Kepala Bidang Penempatan, Perluasan Tenaga Kerja, dan Transmigrasi Disnaker Sampang melalui stafnya, M. Lutfi, mengatakan pihaknya menerima informasi dari KBRI mengenai pemulangan seorang PMI asal Sampang.
“Kami mendapat informasi ada pemulangan dari Yordania atas nama Susan, warga Sampang. Setelah ditelusuri, kami berhasil menemukan keluarganya di Kecamatan Sokobanah, lalu kami melakukan penjemputan di Bandara Surabaya,” ujar M. Lutfi, Rabu (1/7/2026).
Menurut Lutfi, Susan berangkat ke Yordania untuk bekerja pada akhir 2006. Selama sekitar satu tahun pertama, komunikasi dengan keluarga masih terjalin dengan baik.
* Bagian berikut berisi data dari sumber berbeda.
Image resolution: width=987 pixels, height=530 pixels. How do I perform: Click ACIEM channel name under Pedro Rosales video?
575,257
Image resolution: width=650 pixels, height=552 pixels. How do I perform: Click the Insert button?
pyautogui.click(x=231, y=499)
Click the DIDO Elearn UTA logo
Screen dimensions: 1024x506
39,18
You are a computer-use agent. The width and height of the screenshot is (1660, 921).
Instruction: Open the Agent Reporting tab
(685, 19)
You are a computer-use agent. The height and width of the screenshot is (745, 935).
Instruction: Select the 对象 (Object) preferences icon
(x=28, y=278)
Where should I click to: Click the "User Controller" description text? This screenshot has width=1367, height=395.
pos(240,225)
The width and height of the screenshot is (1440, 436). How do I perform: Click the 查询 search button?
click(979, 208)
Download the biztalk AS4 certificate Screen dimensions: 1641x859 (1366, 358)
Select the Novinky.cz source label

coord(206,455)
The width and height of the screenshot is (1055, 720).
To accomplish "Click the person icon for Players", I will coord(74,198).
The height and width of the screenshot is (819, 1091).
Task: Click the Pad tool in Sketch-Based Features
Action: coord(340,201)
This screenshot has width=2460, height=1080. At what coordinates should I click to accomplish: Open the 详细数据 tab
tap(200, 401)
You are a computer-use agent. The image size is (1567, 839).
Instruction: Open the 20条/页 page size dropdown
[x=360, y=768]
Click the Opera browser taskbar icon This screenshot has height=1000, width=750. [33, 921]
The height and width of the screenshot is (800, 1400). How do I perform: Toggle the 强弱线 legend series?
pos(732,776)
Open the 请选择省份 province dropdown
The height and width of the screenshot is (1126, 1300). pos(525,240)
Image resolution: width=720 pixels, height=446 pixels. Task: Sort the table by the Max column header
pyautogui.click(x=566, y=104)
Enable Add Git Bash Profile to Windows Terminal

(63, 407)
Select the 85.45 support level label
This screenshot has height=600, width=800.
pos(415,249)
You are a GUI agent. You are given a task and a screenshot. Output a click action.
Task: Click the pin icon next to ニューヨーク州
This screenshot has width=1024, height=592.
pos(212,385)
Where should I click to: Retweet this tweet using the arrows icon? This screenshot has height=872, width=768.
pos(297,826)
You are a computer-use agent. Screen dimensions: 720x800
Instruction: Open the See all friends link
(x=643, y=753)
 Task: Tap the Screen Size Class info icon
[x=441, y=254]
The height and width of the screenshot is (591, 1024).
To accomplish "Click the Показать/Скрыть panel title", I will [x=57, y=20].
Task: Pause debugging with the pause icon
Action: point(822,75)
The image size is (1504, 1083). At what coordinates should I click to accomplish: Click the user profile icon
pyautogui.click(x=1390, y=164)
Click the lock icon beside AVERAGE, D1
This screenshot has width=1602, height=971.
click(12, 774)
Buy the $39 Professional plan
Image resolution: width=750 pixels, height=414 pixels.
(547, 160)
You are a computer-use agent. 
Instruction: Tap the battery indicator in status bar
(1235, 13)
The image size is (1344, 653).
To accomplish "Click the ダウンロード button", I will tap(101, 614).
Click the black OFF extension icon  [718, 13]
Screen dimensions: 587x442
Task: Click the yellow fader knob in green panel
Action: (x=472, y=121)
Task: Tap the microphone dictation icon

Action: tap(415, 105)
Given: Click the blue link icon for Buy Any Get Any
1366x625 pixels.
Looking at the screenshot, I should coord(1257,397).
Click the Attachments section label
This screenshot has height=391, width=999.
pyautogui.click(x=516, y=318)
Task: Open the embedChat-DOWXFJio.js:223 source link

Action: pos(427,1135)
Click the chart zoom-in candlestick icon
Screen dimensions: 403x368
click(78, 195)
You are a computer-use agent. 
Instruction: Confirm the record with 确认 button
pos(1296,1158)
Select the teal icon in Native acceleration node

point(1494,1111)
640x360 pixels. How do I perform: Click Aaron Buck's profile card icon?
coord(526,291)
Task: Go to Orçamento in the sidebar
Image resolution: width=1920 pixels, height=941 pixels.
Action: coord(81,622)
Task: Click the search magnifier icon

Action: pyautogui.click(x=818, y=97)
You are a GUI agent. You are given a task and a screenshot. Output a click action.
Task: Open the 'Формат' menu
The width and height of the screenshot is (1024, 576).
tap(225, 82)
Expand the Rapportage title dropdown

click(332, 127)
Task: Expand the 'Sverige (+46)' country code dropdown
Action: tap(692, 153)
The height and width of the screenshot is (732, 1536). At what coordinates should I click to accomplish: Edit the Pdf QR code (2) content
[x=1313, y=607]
Namun setelah itu, seluruh kontak terputus tanpa diketahui penyebabnya.
“Susan berangkat saat usianya sekitar 15 tahun. Selama hampir 20 tahun keluarganya tidak mengetahui kabarnya. Mereka mengira Susan telah meninggal dunia karena tidak pernah ada komunikasi lagi,” jelasnya.
Kepulangan Susan disambut haru oleh keluarga besarnya. Setelah penantian yang begitu panjang, mereka akhirnya dapat kembali berkumpul dengan anggota keluarga yang selama ini hanya bisa dikenang dalam doa.